The use of iron supplements should be a judicious choice, primarily when considering the possible risks deriving from an unjustified treatment. In trained athletes, levels of ferritin between 15 and 30 microg/L are frequently observed. Within this ferritin range, the usefulness of iron supplementation is still controversial. The aim of the present study is to evaluate the clinical usefulness of hepcidin assessment in the analysis of the iron status of young non-anemic athletes. Fifty young athletes were enrolled. The subjects were divided into 4 groups according to their ferritin levels. No statistically significant difference was found regarding hepcidin levels between athletes with ferritin lower than 15 microg/L and those in the 15-30 microg/L range. Similarly, no difference was found between athletes with ferritin higher than 50 microg/L and those in the 30-50 microg/L range. On the contrary, statistically significant differences were found between athletes with ferritin levels ranging from 15 to 30 microg/L and those in the 30-50 microg/L range. The present study suggests that serum ferritin levels below 30 microg/L indicate an asymptomatic iron deficiency status inhibiting hepcidin expression and that 30 microg/L should be considered the ferritin cut-off when considering an iron supplementation in young athletes.

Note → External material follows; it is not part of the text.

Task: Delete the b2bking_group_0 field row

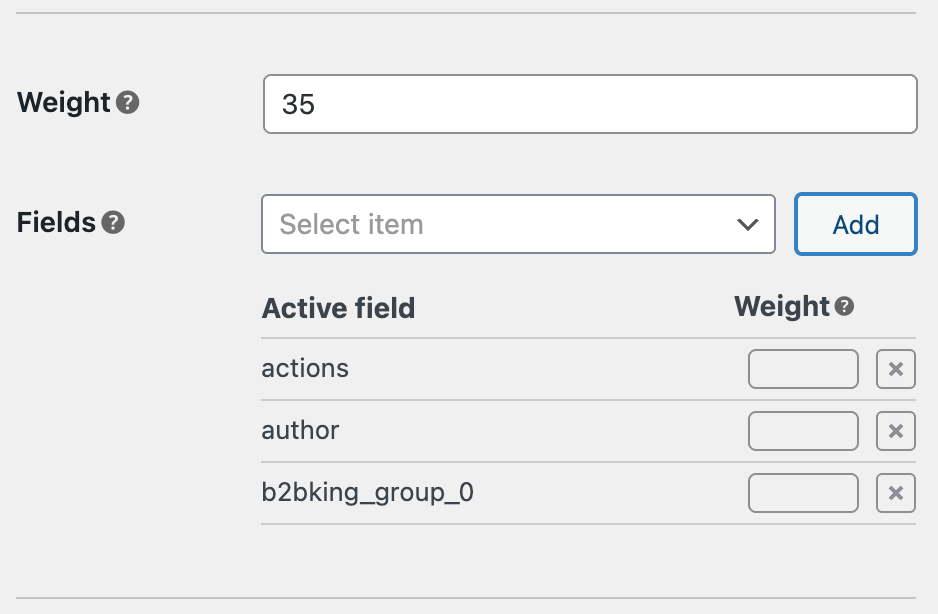Action: pyautogui.click(x=895, y=493)
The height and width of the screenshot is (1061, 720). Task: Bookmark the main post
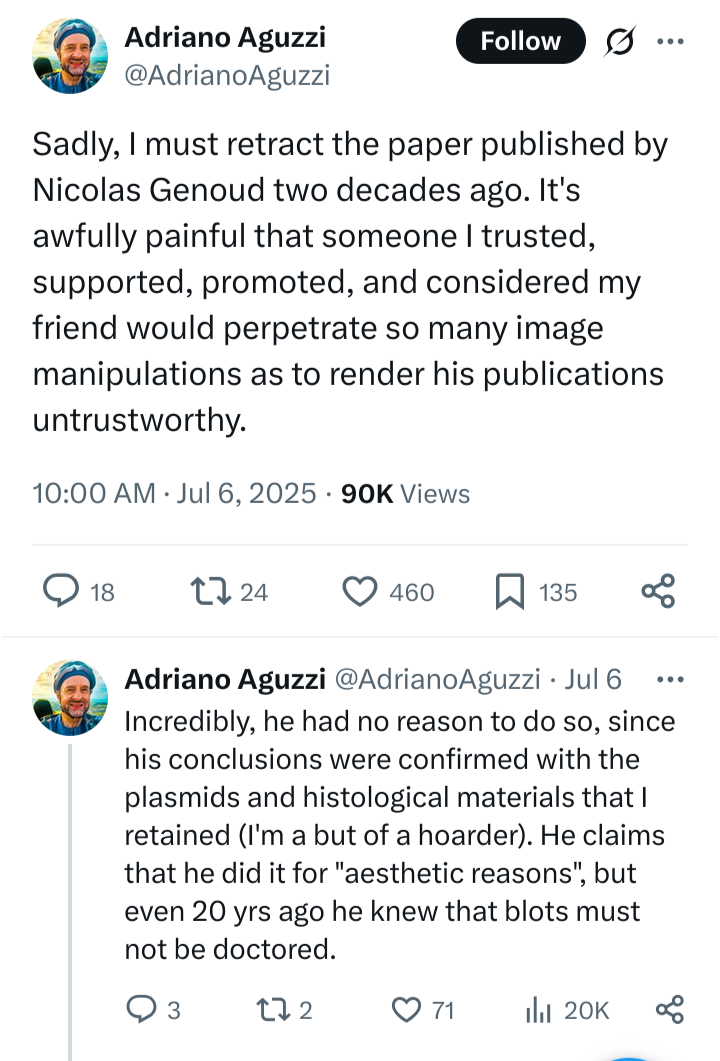[509, 592]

Urinary hepcidin level as an early predictor of iron deficiency in children: A case control study.

BACKGROUND: The ideal screening test would be capable of identifying iron deficiency in the absence of anemia. We tried to detect role of urinary hepcidin-25 level in early prediction of iron deficiency in children. METHODS: This is a case control study performed on 100 children in Hematology Unit of Pediatric Department, Zagazig University Hospital, Egypt. Our study included 25 cases of iron deficiency (ID) stage-1 (iron depletion), 25 cases ID stage-2 (iron-deficient erythropoiesis), 25 cases ID stage-3 (iron deficiency anemia) and 25 healthy children as a control group. Estimation of iron status parameters was done. Urinary hepcidin-25 level was detected. RESULTS: Urinary hepcidin-25 level was significantly lower in all stages of iron deficiency than in control group, more significant reduction in its level was observed with the progress in severity of iron deficiency. Urinary hepcidin showed significant positive correlation with hemoglobin, mean corpuscular volume, hematocrit value, serum iron and ferritin and transferrin saturation. In contrary, it showed significant negative correlation with serum transferrin and total iron binding capacity.Urinary hepcidin at cutoff point ≤0.94 nmol/mmol Cr could Predict ID stage-1 with sensitivity 88% and specificity 88%. Cutoff point ≤0.42 nmol/mmol Cr could predict ID stage-2 with sensitivity 96% and specificity 92%. Cutoff point ≤0.08 nmol/mmol Cr could Predict ID stage-3 with Sensitivity 96% and specificity 100%. CONCLUSIONS: We can conclude that detection of urinary hepcidin-25 level was a simple and non invasive test and could predict iron deficiency very early, before appearance of hematological affections.